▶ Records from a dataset
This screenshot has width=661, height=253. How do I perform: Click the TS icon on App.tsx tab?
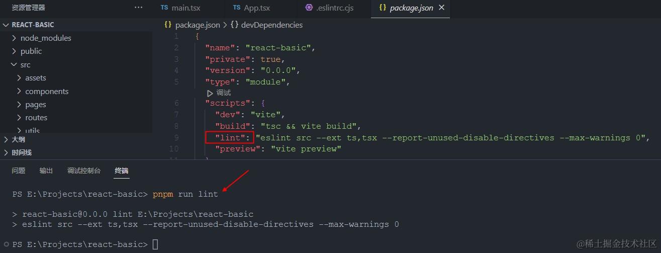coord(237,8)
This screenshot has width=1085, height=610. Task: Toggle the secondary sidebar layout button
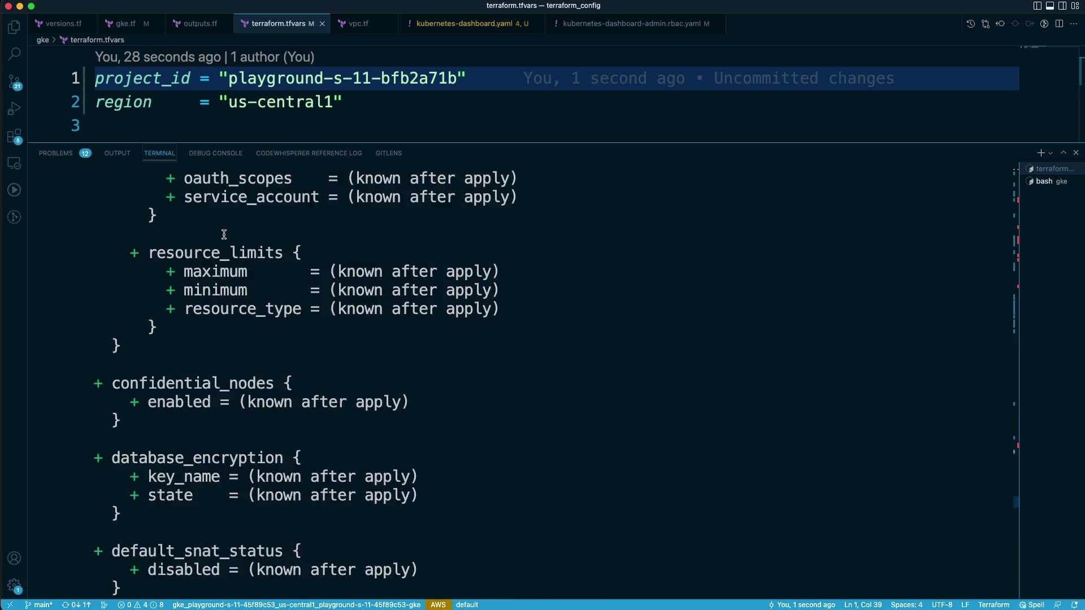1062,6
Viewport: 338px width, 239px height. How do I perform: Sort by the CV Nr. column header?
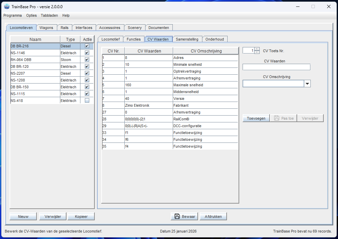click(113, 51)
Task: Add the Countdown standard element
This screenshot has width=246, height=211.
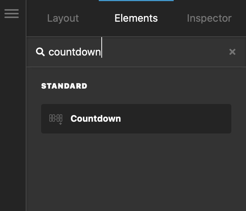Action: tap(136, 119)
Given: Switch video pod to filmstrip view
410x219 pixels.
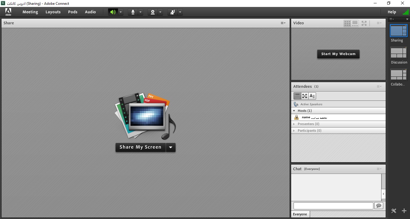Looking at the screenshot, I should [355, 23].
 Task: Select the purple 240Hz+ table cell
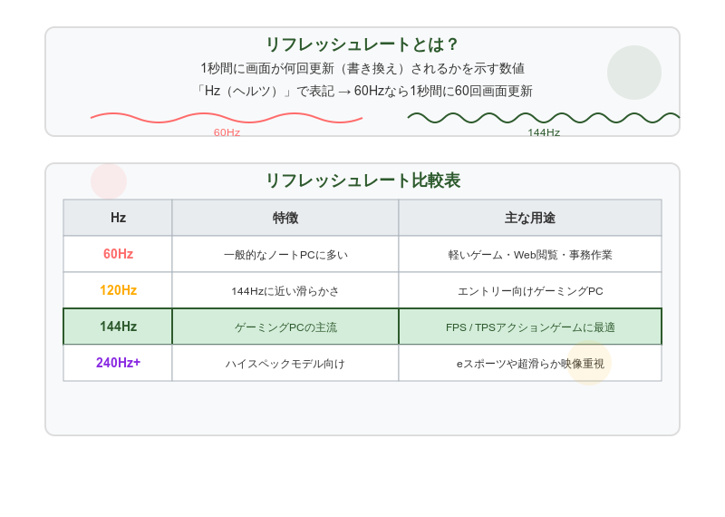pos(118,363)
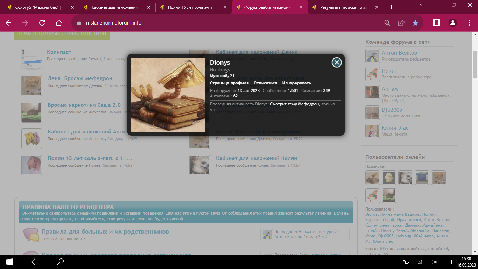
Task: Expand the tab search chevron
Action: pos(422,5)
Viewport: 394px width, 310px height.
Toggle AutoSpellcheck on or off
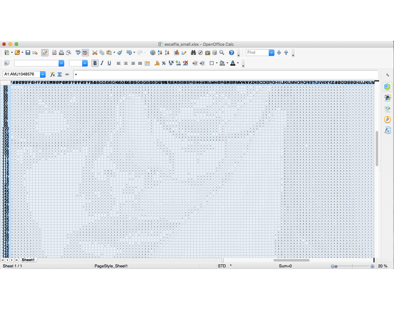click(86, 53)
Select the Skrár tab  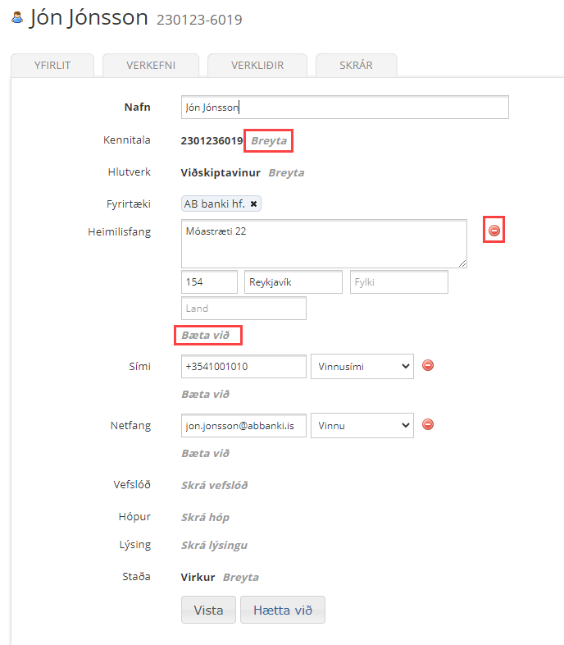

▶ The problem
Edit the data above so that every "How do I perform" becomes "How can I do" and nothing else changes. Leave the pictures out of your answer.

▶ Finished answer
This screenshot has width=661, height=253. How can I do: Click the TS icon on App.tsx tab?
coord(237,8)
This screenshot has width=1085, height=610. Task: Toggle the secondary sidebar layout button
1062,6
Viewport: 338px width, 239px height. How can I do: Sort by the CV Nr. column header?
click(113, 51)
Task: Add the Countdown standard element
This screenshot has width=246, height=211.
Action: tap(136, 119)
Given: Switch video pod to filmstrip view
410x219 pixels.
Looking at the screenshot, I should [355, 23].
 Task: Select the purple 240Hz+ table cell
pos(118,363)
Task: Expand the tab search chevron
Action: pos(422,5)
Viewport: 394px width, 310px height.
Toggle AutoSpellcheck on or off
click(86, 53)
Select the Skrár tab  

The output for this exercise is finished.